Buletin Ilmiah Sarjana Teknik Elektro ISSN: 2685-9572
Image Classification of Wayang Using Transfer Learning and Fine-Tuning of CNN Models
Muhammad Banjaransari, Adhi Prahara
Informatics Department, Universitas Ahmad Dahlan, Indonesia
ARTICLE INFORMATION | ABSTRACT | |
Article History: Submitted 25 December 2023 Revised 04 February 2024 Accepted 07 February 2024 | Wayang (shadow puppetry) is a traditional puppetry used in a performance to tell a story about the heroism of its main characters. Wayang has gained recognition as a cultural masterpiece by UNESCO. However, this cultural heritage now declining and not many people know about wayang. One of the solutions is using computer vision technology to classify wayang images. In this research, a transfer learning approach using Convolutional Neural Network (CNN) models namely MobileNetV2 and VGG16 followed by fine-tuning was proposed to classify wayang. The dataset consists of 3,000 images divided into 30 classes. This data is split into training and test data that are utilized for training and evaluating the model. Based on the evaluation, the MobileNetV2 model achieved precision, recall, F1-score, and accuracy of 95%, 94%, 94%, and 94.17%, respectively. Meanwhile, the VGG-16 model obtained 93% for all metrics. It can be concluded that transfer learning and fine-tuning using the MobileNetV2 model produces the best result in classifying wayang images compared to the VGG16 model. With good performance, the proposed method can be implemented on mobile applications to provide information about wayang from the captured images, thus indirectly supporting the preservation of cultural heritage in Indonesia. | |
Keywords: Wayang; Transfer Learning; CNN; Classification; Computer Vision | ||
Corresponding Author: Adhi Prahara, Universitas Ahmad Dahlan, Yogyakarta, Indonesia. Email: adhi.prahara@tif.uad.ac.id | ||
This work is licensed under a Creative Commons Attribution-Share Alike 4.0 | ||
Document Citation: M. Banjaransari and A. Prahara, “Image Classification of Wayang Using Transfer Learning and Fine-Tuning of CNN Models,” Buletin Ilmiah Sarjana Teknik Elektro, vol. 5, no. 4, pp. 632-641, 2023, DOI: 10.12928/biste.v5i4.9977. | ||
Wayang (shadow puppetry) is a traditional puppetry used in a performance to tell a story of heroic characters who fight villainous characters. Wayang records various historical events from generation to generation and become a culture, particularly in Java and Bali. The wayang known today is a cultural heritage that is believed to have existed for approximately 1,500 years [1]. Wayang has gained recognition as a cultural masterpiece by UNESCO. Since UNESCO established a convention in 1972 related to the cultural heritage of objects, locations, and natural landscapes, there has been an understanding that intangible cultural heritage and oral traditions should also be preserved. This understanding is based on the notion that cultural heritage, rich in values and meanings, is endangered by globalization or environmental destruction. The artistic value of wayang also has undergone some changes. Wayang performances are considered outdated and less appealing. Another factor that contributes to the decline of wayang in society is the lack of understanding of wayang stories, especially the characters. Because there are numerous characters in a story such as Ramayana and Mahabharata [2], it is difficult to remember all of the names and the characteristics of each wayang. This issue is likely to worsen for future generations [3]. Therefore, some efforts were made to introduce wayang to the younger generation for example using computer vision technology that can classify objects from the images captured by camera or smartphone.

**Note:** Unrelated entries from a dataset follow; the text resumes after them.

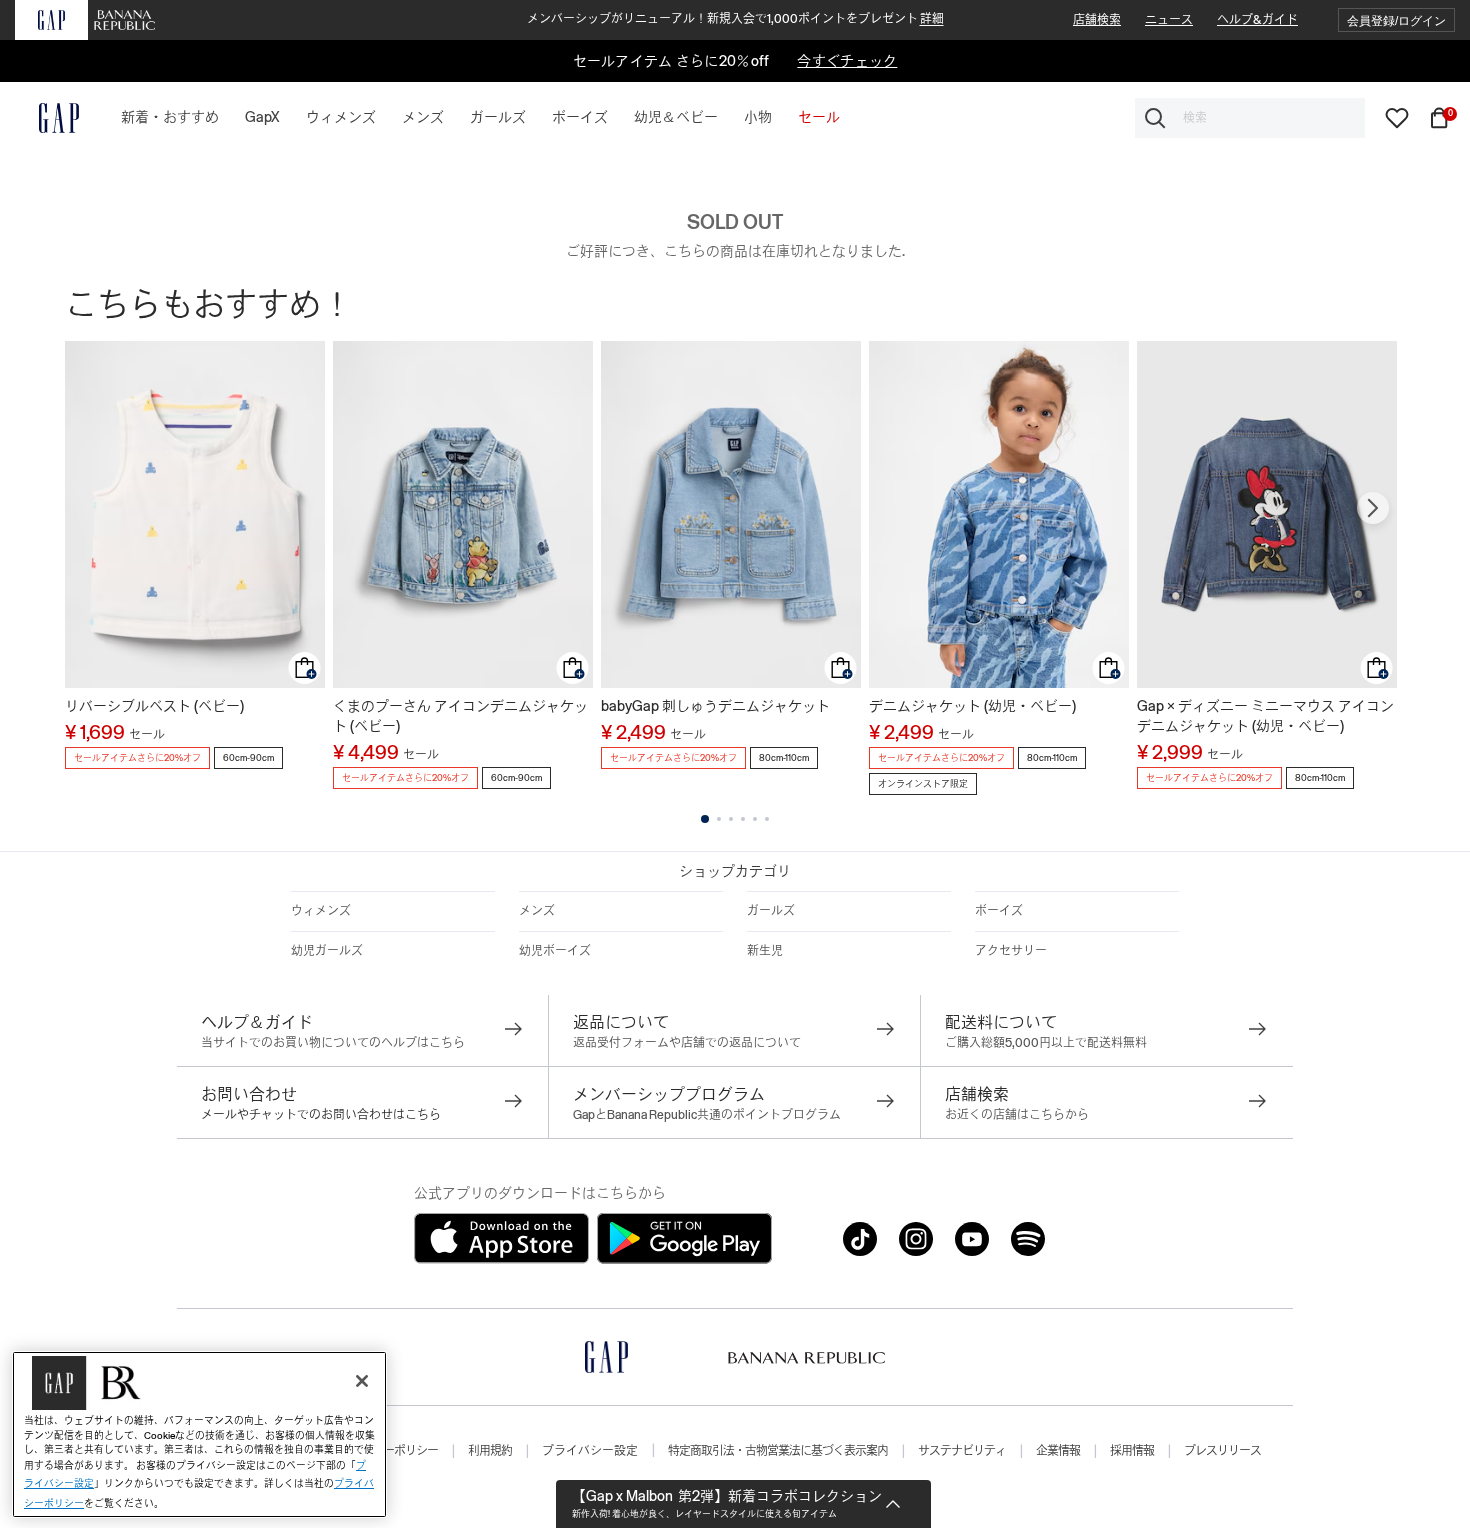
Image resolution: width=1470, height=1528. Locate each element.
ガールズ (771, 911)
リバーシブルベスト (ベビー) (154, 706)
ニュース (1169, 20)
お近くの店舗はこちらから (1017, 1115)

Image classification is used to group images into specific categories. The idea behind image classification is to provide the computer with a series of features extracted from the image, train the features using a model, and return a value indicating the category of the image. This method can also be used to classify wayang from an image [4]–[12]. Nurhikmat uses a Convolutional Neural Network (CNN) model to recognize wayang golek (wooden puppetry) from images to address societal issues of forgetting traditional culture. The performance evaluation shows that the CNN model achieves a training accuracy of 95% and a validation accuracy of 90%, The trained model is tested on new data, achieving an accuracy of 93% [4]. Yudianto et al. apply the CNN model to recognize wayang punakawan from images to address the declining interest in wayang. This research achieves the best accuracy of 97%, precision of 93%, and recall of 87% [5]. Sudiatmika and Dewi use a CNN model namely VGG16 to recognize Balinese wayang from images. The training process is evaluated on several epochs, such as 50, 100, 150, and 200. The best results are achieved in the 200th epoch with an accuracy of 89% [6]. Training a deep learning model requires a large dataset to achieve high performance. With a limited number of wayang datasets, training the model from scratch is not efficient.

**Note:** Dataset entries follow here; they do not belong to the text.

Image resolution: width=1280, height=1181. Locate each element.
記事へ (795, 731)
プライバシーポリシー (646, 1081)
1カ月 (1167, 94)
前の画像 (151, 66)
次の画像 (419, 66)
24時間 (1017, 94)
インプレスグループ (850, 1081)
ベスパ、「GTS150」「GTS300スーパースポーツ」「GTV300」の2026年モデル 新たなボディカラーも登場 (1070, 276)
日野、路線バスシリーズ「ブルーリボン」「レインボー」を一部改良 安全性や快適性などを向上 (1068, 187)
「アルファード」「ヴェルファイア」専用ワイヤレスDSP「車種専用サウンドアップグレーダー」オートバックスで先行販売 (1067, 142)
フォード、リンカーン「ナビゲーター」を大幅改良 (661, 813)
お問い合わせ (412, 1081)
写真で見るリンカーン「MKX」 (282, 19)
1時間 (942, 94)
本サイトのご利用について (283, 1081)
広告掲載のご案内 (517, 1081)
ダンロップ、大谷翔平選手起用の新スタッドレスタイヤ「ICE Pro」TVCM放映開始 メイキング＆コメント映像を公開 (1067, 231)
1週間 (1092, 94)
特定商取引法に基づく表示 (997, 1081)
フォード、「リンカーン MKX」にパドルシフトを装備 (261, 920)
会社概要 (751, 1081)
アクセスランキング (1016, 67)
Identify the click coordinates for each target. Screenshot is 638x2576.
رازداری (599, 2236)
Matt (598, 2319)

This research proposed a classification of wayang using transfer learning and fine-tuning of CNN models. The contributions of this work are shown in the use of transfer learning and fine-tuning to classify wayang images from limited datasets and to support the preservation of cultural heritage by providing a solution to introduce wayang characters. The rest of this paper is organized as follows. Section 2 presents the proposed method, Section 3 shows and discusses the result, and the conclusion of this work is presented in Section 4.
A flowchart of the proposed wayang classification using transfer learning of CNN models is shown in Figure 1. The method consists of data collection, preprocessing, building the model, transfer learning from the pre-trained CNN models, fine-tuning, and performance evaluation. The details of each step are described in the following sub-section.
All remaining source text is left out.